4Kリマスターで蘇る、夢と現実の境界線
今敏監督の長編アニメ映画「パプリカ」が、劇場公開20周年を記念した4Kリマスター版として全国拡大上映されることが明らかになった。上映開始は2025年8月7日。今回の上映はこれまでの限定的な形式ではなく全国規模での展開となっており、より多くのファンが劇場の大スクリーンで本作を体験できる機会となる。
今敏監督が手がけた本作は、2006年に劇場公開されたSFサイコスリラーアニメ。MADHOUSEが制作を担当し、筒井康隆の同名小説を原作としている。主人公・千葉敦子は精神医療研究所の科学者であり、「DCミニ」と呼ばれる革新的な装置を使って患者の夢の中に入り込むセラピスト「パプリカ」としての顔も持つ。ある日、そのDCミニが何者かに盗まれ、夢が現実を侵食し始めるという前代未聞の事態が発生。敦子は悪夢に苦しむ刑事・粉川敏美と協力しながら、夢の侵略の謎に迫っていく。
今敏作品が4Kで体験できる意義
今敏監督は「パーフェクトブルー」「千年女優」「東京ゴッドファーザーズ」「妄想代理人」など、いずれも高い評価を受けた作品を世に送り出してきた。2010年に惜しくも逝去したため「パプリカ」が劇場向けの遺作となっており、その意味でも本作は特別な位置づけを持つ。

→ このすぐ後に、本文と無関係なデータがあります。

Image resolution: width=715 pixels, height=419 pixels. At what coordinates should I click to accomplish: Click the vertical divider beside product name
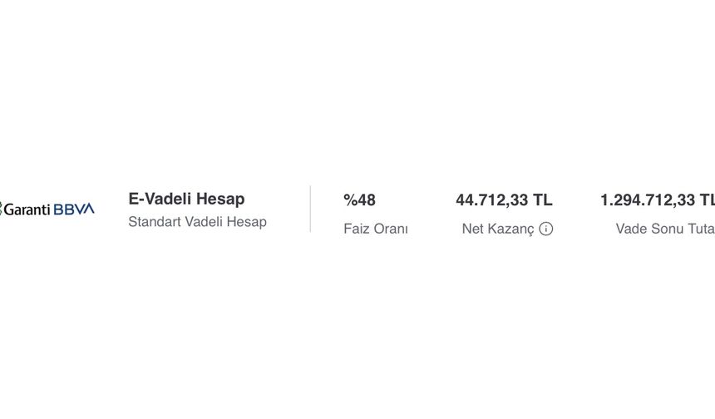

「パプリカ」はクリストファー・ノーラン監督の「インセプション」に影響を与えたとも語られるほど、夢と現実が交錯するビジュアル表現において先駆的な作品だ。今敏監督ならではの緻密な映像設計と、現実と非現実の境界をなぎ倒すような演出は、公開から20年が経過した今もまったく色褪せていない。それを4Kリマスターという最高の映像品質で体験できるというのは、ファンにとってはもちろん、本作を未見の世代にとっても貴重な機会となるだろう。
MADHOUSEが手がけた圧倒的なアニメーションは、4K化によってさらにその細部まで堪能できるはずだ。夢のパレードシーンをはじめとする象徴的な映像が、現代の大型スクリーンでどれほどの迫力を持って迫ってくるか——それだけでも劇場へ足を運ぶ理由としては十分すぎる。
20周年記念イベントの詳細はまだ明らかになっていないが、今後の続報でさらなる情報が公開されることに期待したい。